Шуббе подбежал к двери карцера и, стукнув в нее ногой, прокричал:

— Слышь, Парамонов, он не сжег, я же говорил, что он не сжег! Каково! А?!

В ответ из–за двери раздался добродушный придурковатый смех, потом — кашель, потом — опять смех:

— Понятное дело, не сжег, диавол!

— Да, тебе, дурак, все понятно! — Шуббе высморкался в ладонь и засунул ее в карман, там вытер о подкладку. — Животное! — повернулся к Николеньке, опять засунул палец в простыню. — Значит, не сжег, а что, что сделал–то?

— Я их закопал.

— Ну конечно, конечно закопал! Где? Где ты их закопал, скотина?! Говори быстро, не останавливаясь говори, как на исповеди говори, а за это я тебя отпущу — “Бог простит, Бог простит”.

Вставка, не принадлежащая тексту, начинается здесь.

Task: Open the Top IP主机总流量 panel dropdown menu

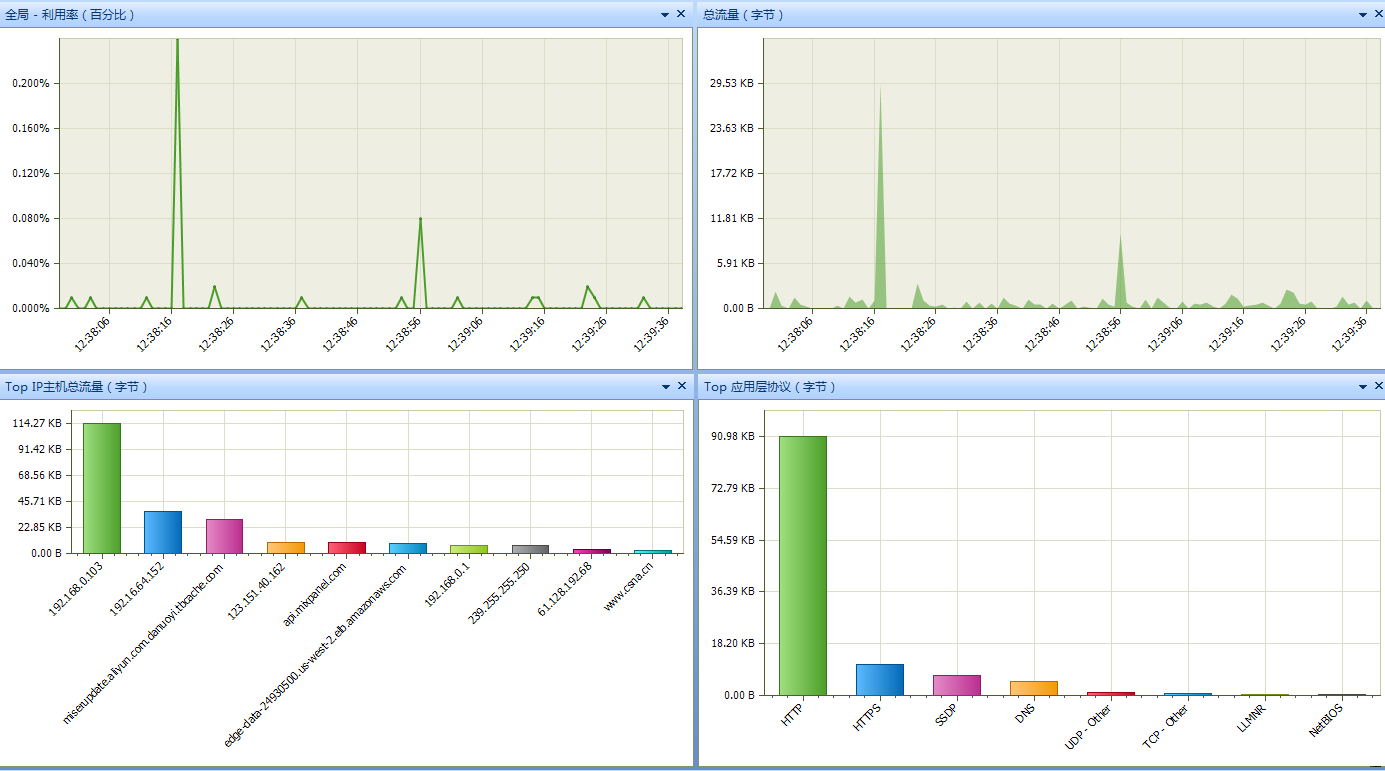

— Я их похоронил, как только колокол на Преображенской заставе пробил полночь. Спустился к реке. Здесь было совсем темно, но в отблесках газовых фонарей, освещавших вереницу красного кирпича доходных домов, я разглядел завернутого в старую николаевского кроя шинель человека, который, подвернув штаны до колен, ходил по обледеневшей отмели. Я удивился тогда: “Неужели он не испытывает никакого холода? Судорог?” Нет, не испытывает, но даже находит в этом удовольствие, наблюдая, как на источающую пар поверхность воды всплывают отрезанные льдом пальцы. Ногти.

Человек рассказал мне, что, оказывается, он по неосторожности утопил здесь свои собственные ботинки и теперь ищет их. Но тщетно, тщетно, пророчествую, потому что они, напитавшись водой и личинками речных червей, зарылись в донный ил, и их, увы, уже невозможно спасти, точнее сказать, достать при помощи сетей или рогалий, кажется так в старинных книгах назывались подобия лопат с крючьями.

— Нет, мне без ботинок никак нельзя. Казенная все–таки амуниция! — почувствовал неудобство. Смущение? Вину?

И мне сразу подумалось, хотя я отгонял эту мысль от себя, что как–то в детстве я тоже утопил ботинки, за что был немилосердно наказан отцом и даже лишен воскресного причастия. Но это было не более чем досадное совпадение, при том что человек вдруг закричал: “Нашел, нашел, вот они!” Он достал ботинки из воды, вывернул прокисшие кожаные языки и прочитал на одном из них, проорал: “Амелин!” Ткнул в себя пальцем, и я сразу перестал интересовать его, я как бы умер для него, более не существовал. Пророчество не сбылось.

Что было дальше? Пройдя еще несколько шагов вниз по течению, я обнаружил старый полуобвалившийся садок, в котором летом вполне могли содержать рыб, зверей, жуков, сухие цветы. Разгреб снег...

Я совсем забыл рассказать о том, что отца похоронили за алтарем церкви во имя Спаса Преображения, в которой его и отпевали. Отпели, а нести гроб помогали санитары из расположенной рядом уездной больницы, потому что нести отца было некому. Конечно, маменька заплатила санитарам за работу, но мне показалось, что они остались недовольны. Отошли в сторону и закурили.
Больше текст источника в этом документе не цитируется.